Entries on where items appear:
****************************************
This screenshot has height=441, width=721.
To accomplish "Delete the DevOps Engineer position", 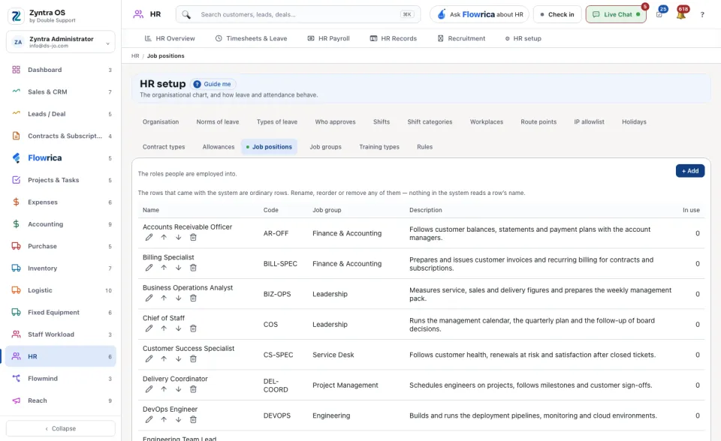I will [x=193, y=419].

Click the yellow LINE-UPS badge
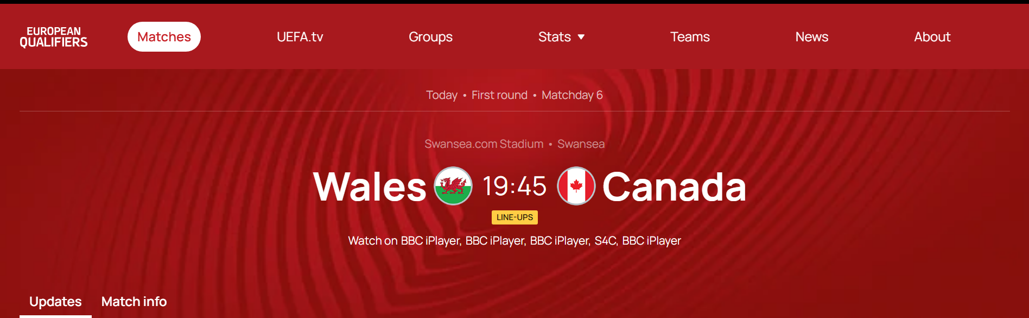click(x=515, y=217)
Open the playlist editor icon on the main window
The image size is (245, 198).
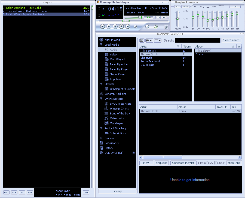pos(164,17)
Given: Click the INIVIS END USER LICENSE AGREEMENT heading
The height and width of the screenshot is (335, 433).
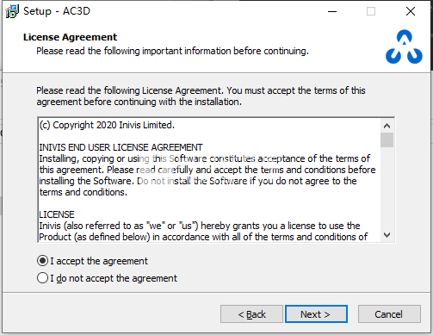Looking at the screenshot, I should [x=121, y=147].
****************************************
Goal:
Please convert the part of the items that opens with the line containing "Given: Click the" and closes with the last line of the items into a Markdown table with the columns Number and Item line, one row per line, skipping blank lines. Leave the pictures out of the table.

Expected output:
| Number | Item line |
|---|---|
| 1 | Given: Click the INIVIS END USER LICENSE AGREEMENT heading |
| 2 | The height and width of the screenshot is (335, 433). |
| 3 | Looking at the screenshot, I should [x=121, y=147]. |